An innovative design for trophectoderm biopsy without laser pulses: A step-by-step demonstration.

OBJECTIVE: To present a novel trophectoderm biopsy method independent of laser pulses using innovatively designed micropipettes on blastocysts at different stages and showing variable characteristics.

DESIGN: A step-by-step demonstration of this method with narrated video footage.

SETTING: In vitro fertilization laboratory.

PATIENTS: Individuals whose embryos underwent preimplantation genetic testing.

INTERVENTIONS: Trophectoderm biopsy is accomplished using micropipettes that contain a set of innovative designs. The biopsy and holding pipettes are both characterized by sharp, flat opening ends. The holding pipette is designed with an inclined plane on the outer wall surface of its opening end; this aims to help the biopsy pipette make contact with the holding pipette with increased stability, preventing slipping during the detachment of the trophectoderm cells. There is a narrow structure inside the biopsy pipette designed to trap released fragments and prevent sample loss. A trophectoderm biopsy for fully expanded blastocysts commences from artificial shrinkage, followed by zona pellucida drilling. Then, 5-10 trophectoderm cells are aspirated into a biopsy pipette. The blastocyst is released from the holding pipette, the edge of the opening end of the biopsy pipette is tightly pressed onto the inclined plane of the holding pipette, and the biopsy pipette is directly flicked without laser pulses or pulling of the trophectoderm cells. The aspirated trophectoderm cells are subsequently detached by the mechanical friction between the edges of the biopsy and holding pipettes. Other than drilling the zona pellucida for fully expanded blastocysts, the remaining steps do not require lasers. For hatching (including peanut-shaped and 8-shaped) and hatched blastocysts, a trophectoderm biopsy is accomplished by aspirating the cells without securing the blastocyst with a holding pipette, followed by detachment using the direct flicking method.

MAIN OUTCOME MEASURES: The biopsy time, the sample loss rate, the successful DNA amplification rate, and the survival rate.
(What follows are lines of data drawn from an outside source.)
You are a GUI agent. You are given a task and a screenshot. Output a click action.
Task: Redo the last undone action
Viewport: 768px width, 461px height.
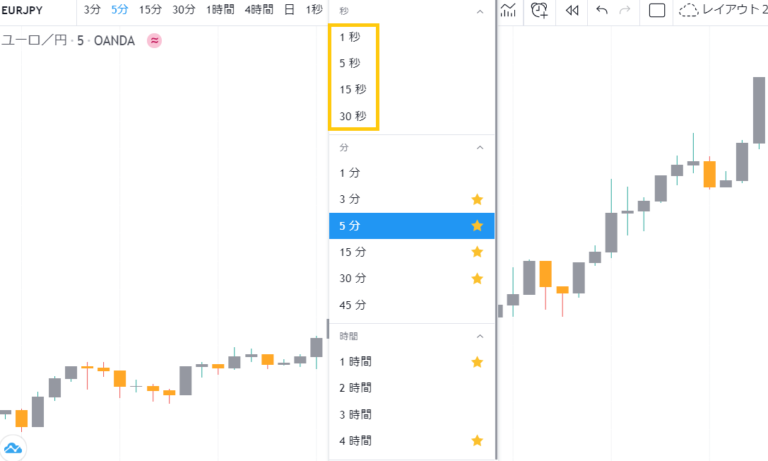[x=625, y=10]
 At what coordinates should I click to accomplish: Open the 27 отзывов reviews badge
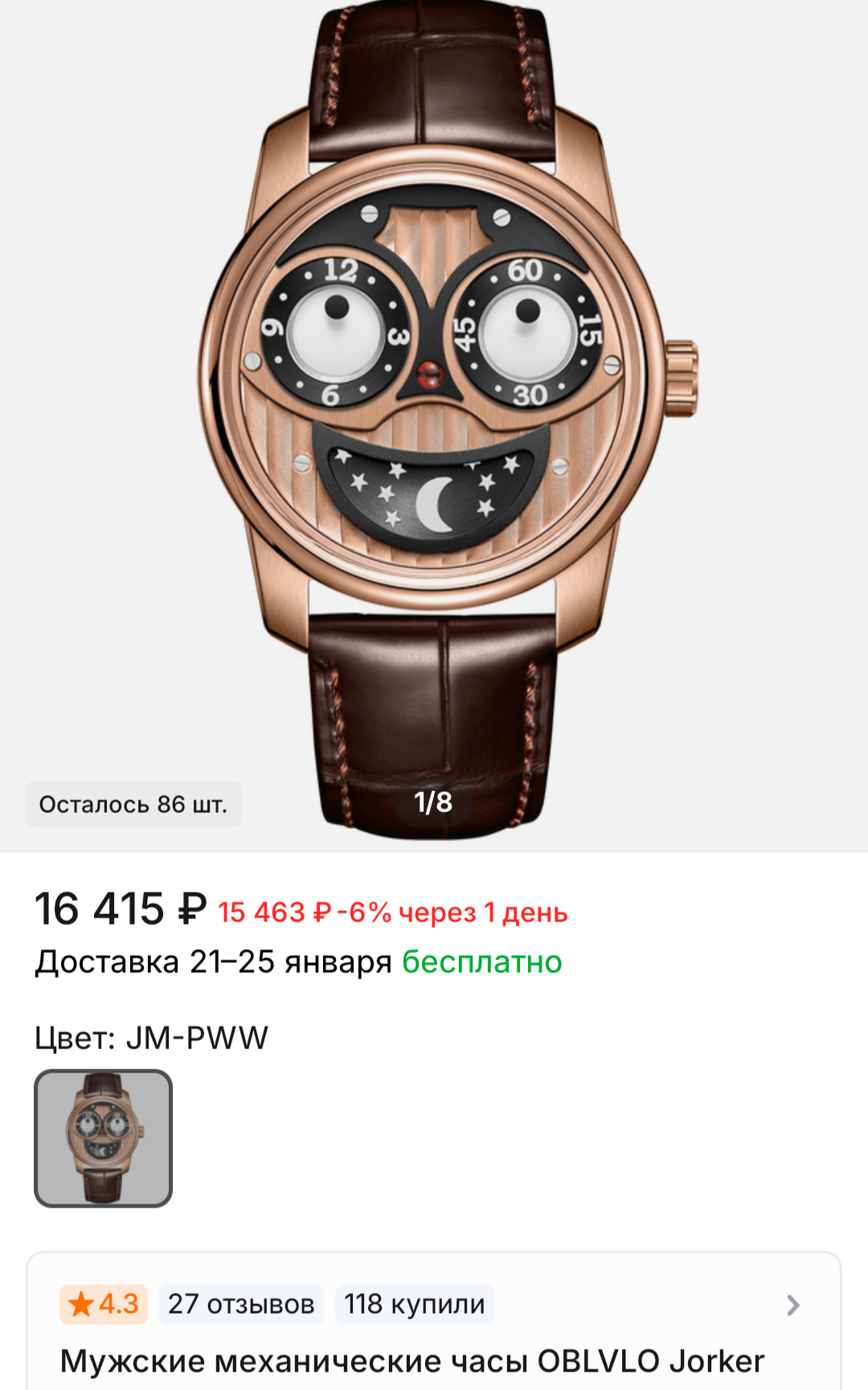point(241,1304)
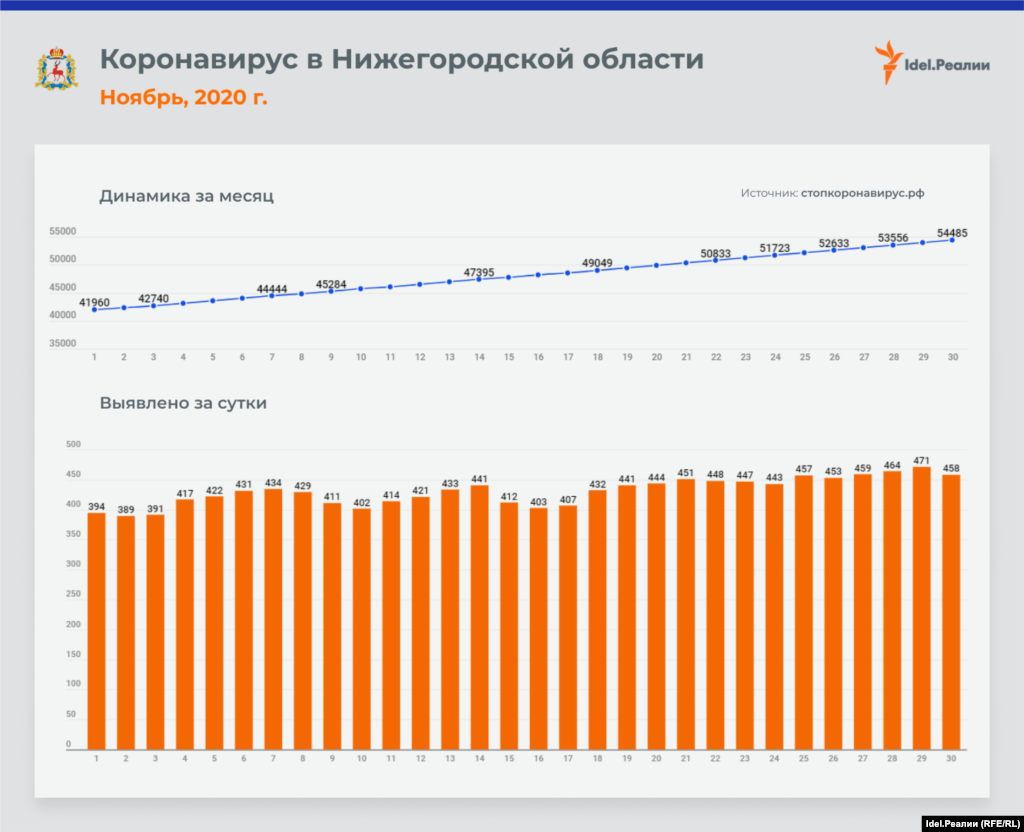The width and height of the screenshot is (1024, 832).
Task: Click the line chart point labeled 47395
Action: (x=479, y=279)
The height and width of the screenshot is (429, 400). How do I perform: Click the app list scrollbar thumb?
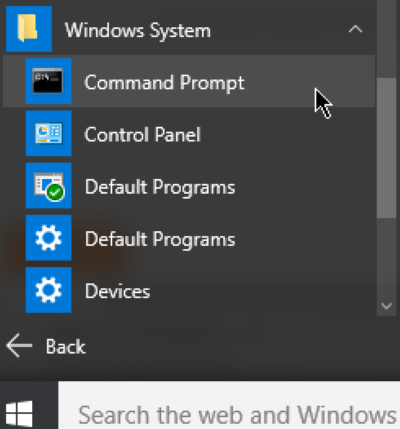point(386,148)
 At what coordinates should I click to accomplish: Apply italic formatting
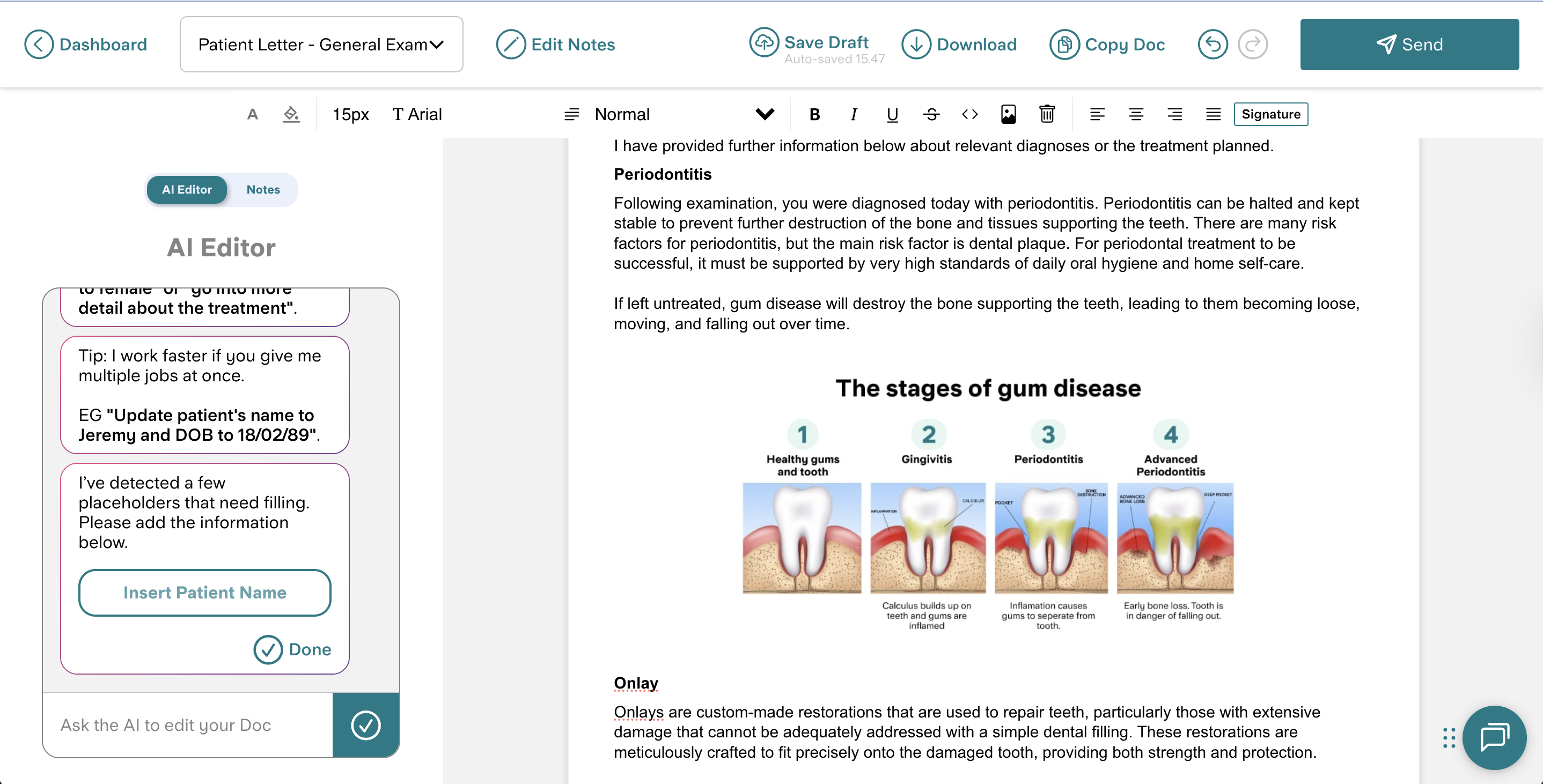pos(853,114)

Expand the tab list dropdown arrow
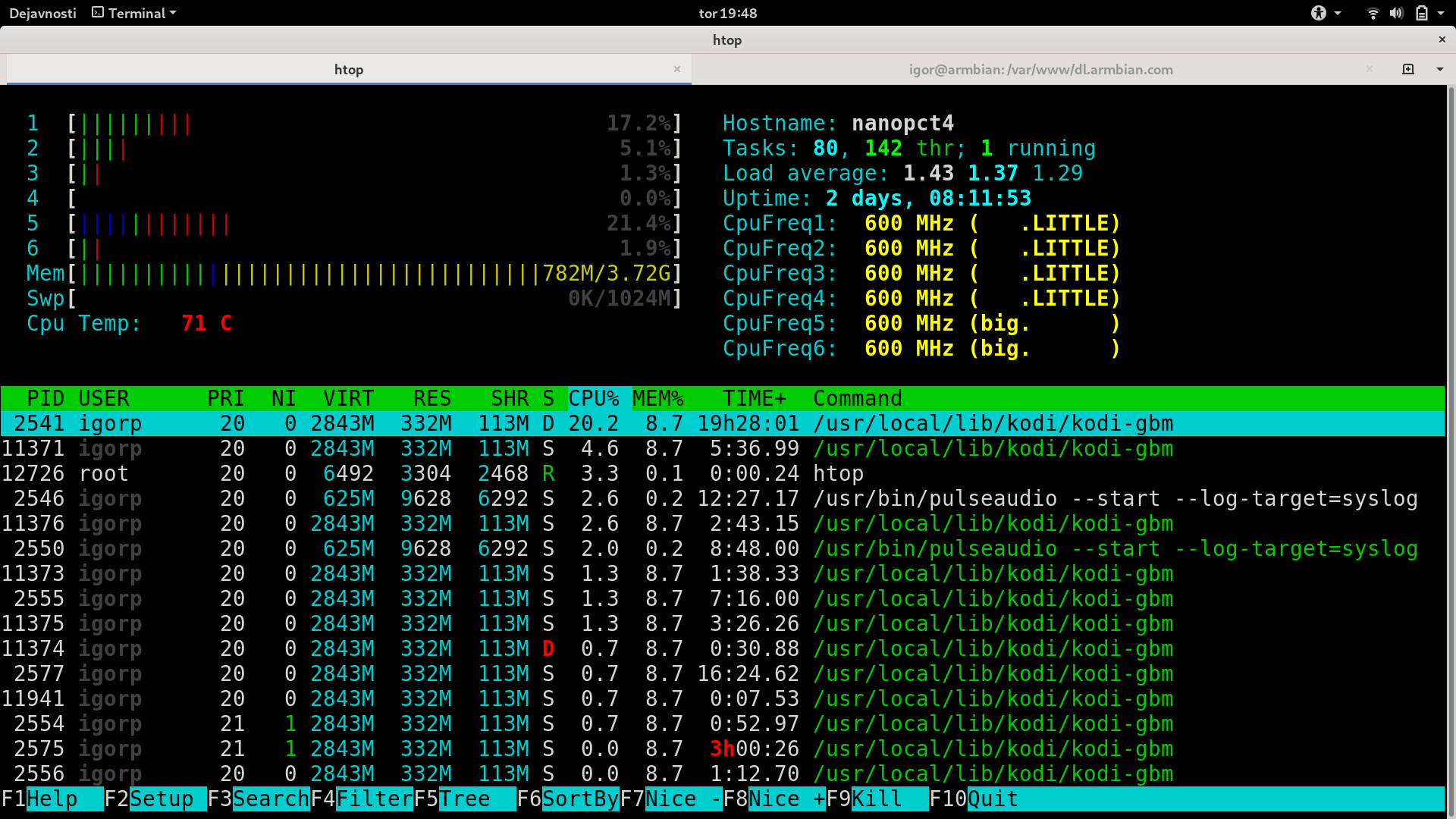[1439, 69]
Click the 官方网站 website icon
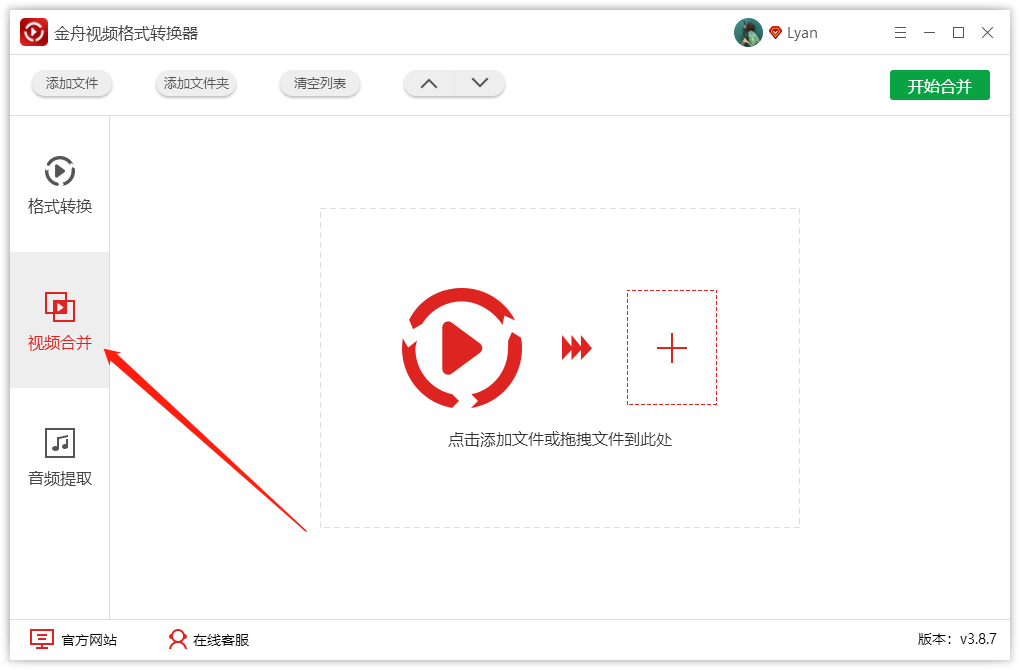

RESULTS: The innovatively designed micropipettes facilitate the successful detachment of trophectoderm cells through a single direct flicking procedure. This eliminates thermal damage caused by laser pulses, notably simplifying operational steps and shortening the biopsy time. Significant differences were noted between the direct flicking method and the conventional method, in which laser pulses and pulling of trophectoderm cells are prerequisites for cell detachment. When comparing the average biopsy time of fully expanded blastocyst (61 ± 8 s vs 104 ± 9 s, p<0.05), peanut-shaped hatching blastocyst (35 ± 6 s vs 113 ± 13 s, p<0.05), 8-shaped hatching blastocyst (32 ± 4 s vs 59 ± 6 s, p<0.05), and hatched blastocyst (34 ± 4 s vs 67 ± 8 s, p<0.05), the direct flicking method shows a significantly decreased biopsy time. The narrow structure inside the biopsy pipette effectively prevents sample loss, showing a significantly reduced sample loss rate (0%) compared to the conventional biopsy method (18%) for trainees. Moreover, a satisfactory survival rate (100%) and successful DNA amplification rate (99.5%) were achieved using the direct flicking method.

CONCLUSIONS: This innovative trophectoderm biopsy method independent of laser pulses has wide applicability and a satisfactory, stable performance. Moreover, the simplicity of the method makes it easy to master.